LIONELLO BALESTRIERI - He was a famous painter who won the First Prize at the Universal Exhibition in Paris. He was really a great painter: both art experts and his fellow citizens appreciated his works. At the beginning he was one of the unknown artists living in Paris at the end of the 19th century. Then he suddenly got fame and success: his painting “Beethoven” won the first price at the Universal exhibition in Paris (1900). So he had new chances: he came back to Italy and became director of the Museum and School of Industrial Art. In 1937, he retired and settled in Cetona, where he kept on painting his friends’ portraits and Tuscan landscapes until his death.
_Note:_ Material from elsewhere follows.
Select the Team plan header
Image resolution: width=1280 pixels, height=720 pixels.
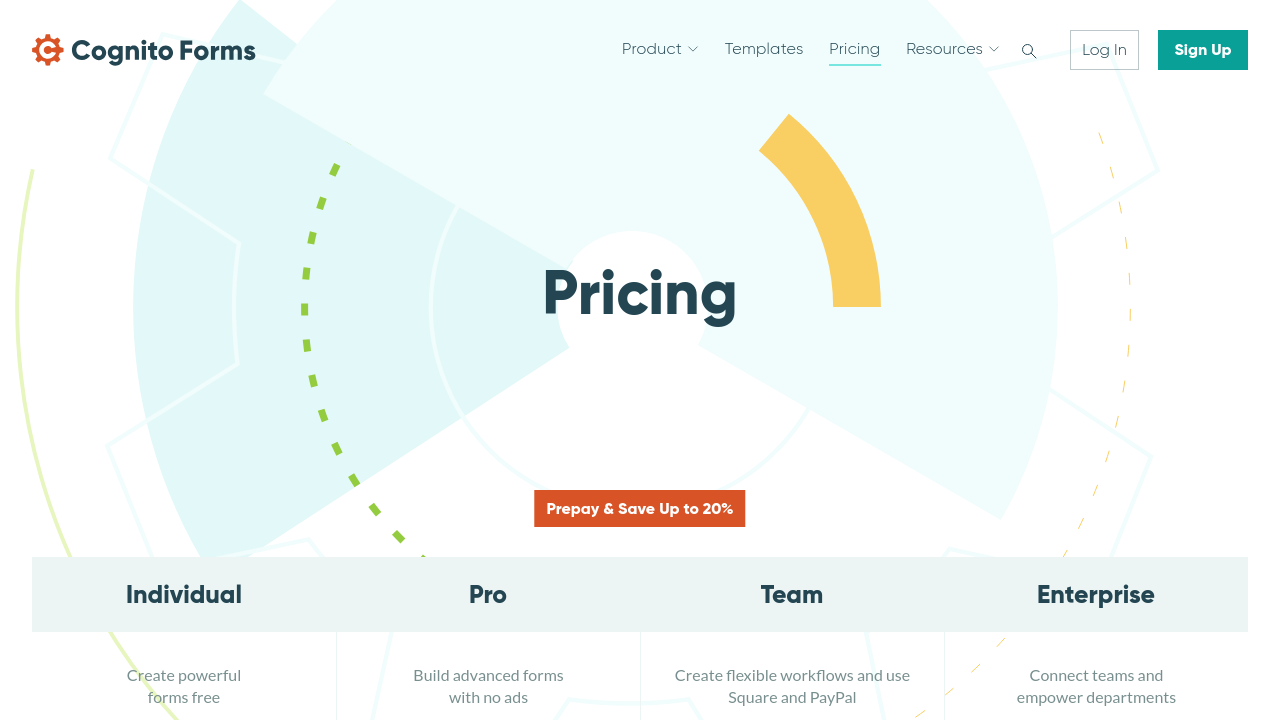point(792,595)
In 1998 the Foundation Balestrieri was founded in Cetona with the aim to promote cultural initiatives and events.
PIERO CARBONETTI - He was an illegitimate child, maybe the result of a Cetonese nobleman’s casual affair. He was sure of his condition: so he often went to his presumed father’s villa and claimed to be aknowledged. It was a really embarassing situation.......Therefore, he was sent away from Cetona, then he was emprisoned for disturbance. Later he was embarked on a ship to Latin America. When nobody thought of him anymore, he came back to Cetona at the rhythm of his tin drum, followed by his dogs and the village children. Carbonetti was a costant presence in the life of the Valdichiana villages, first of all Cetona and Sarteano. He had no regular job (sometimes he mended umbrellas) and lived thanks to the people’s solidarity. He was a great walker: he slept under the stars in summer and in the farm woodburning ovens to protect himself from the cold, in winter.You could often find him at the Finoglio tavern in Cetona, sitting on the steps, surrounded by his dogs. He told he had been Garibaldi’s mascot, but nobody knows for sure. It is certain he was the Bersaglieri’s mascot in Siena: they gave him hospitality and new clothes. He missed his family and suffered for the persecution from the public authorities of the time. There is still the clang of his tin drum in the air!
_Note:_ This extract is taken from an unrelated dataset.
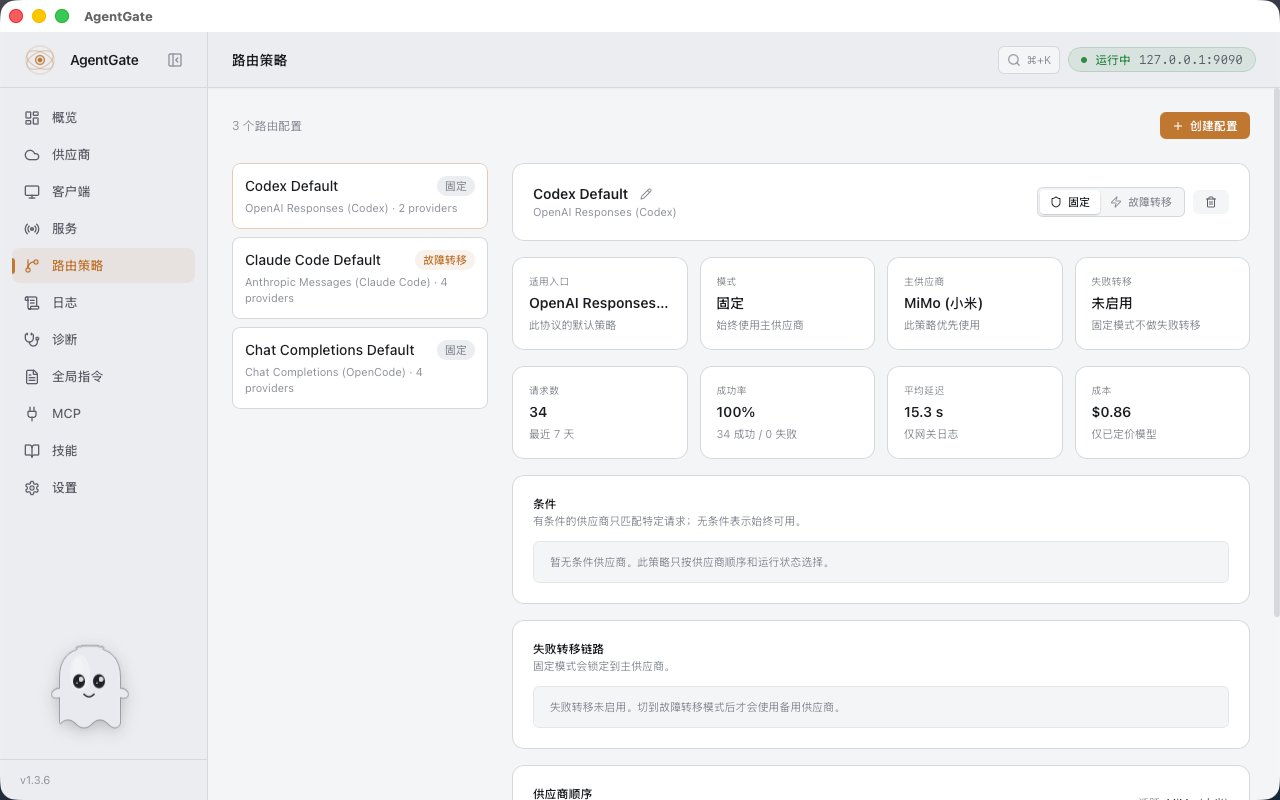
Task: Switch routing mode to 固定
Action: point(1070,202)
LUCA CONTILE - Man of letters and courtier, he was born in Cetona in 1507. He studied in Siena, but improved his education in Bologna and Rome, where he became cardinal Agostino Trivulzio’s secretary. He was one of the members of the “Accademy of Virtues” and wrote numerous treatises. Ferdinando Gonzaga, governor in the State of Milan, appointed him as a secretary at the Worms Diet. Later Don Ferrante Gonzaga sent him to Poland on a diplomatic mission (1550). He first went to the Cardinal’s court in Trento in 1552 and then to general Sforza Pallavicino’s in Venice six years later. In 1560 he moved to Pavia, where he became commissary of the civil and rural surveys. He was also one of the members of the “Accademia degli Affidati”: he wrote two volumes of letters, the “Rhymes”, the history of England and translated Virgil. His political letters to the Republic of Siena prove he was one of the most enlightened men of his time. He died in Pavia when he was 67 and was buried in the Church of San Francesco. We have information neither about his Cetonese family nor his house. Being a man of science, a philosopher, an eminent historian and a diplomat, he was honoured by princes and cardinals who he helped in hard missions. Contile, who left Cetona as a young man, never came back both for his numerous commitments and his disagreements with his townsmen.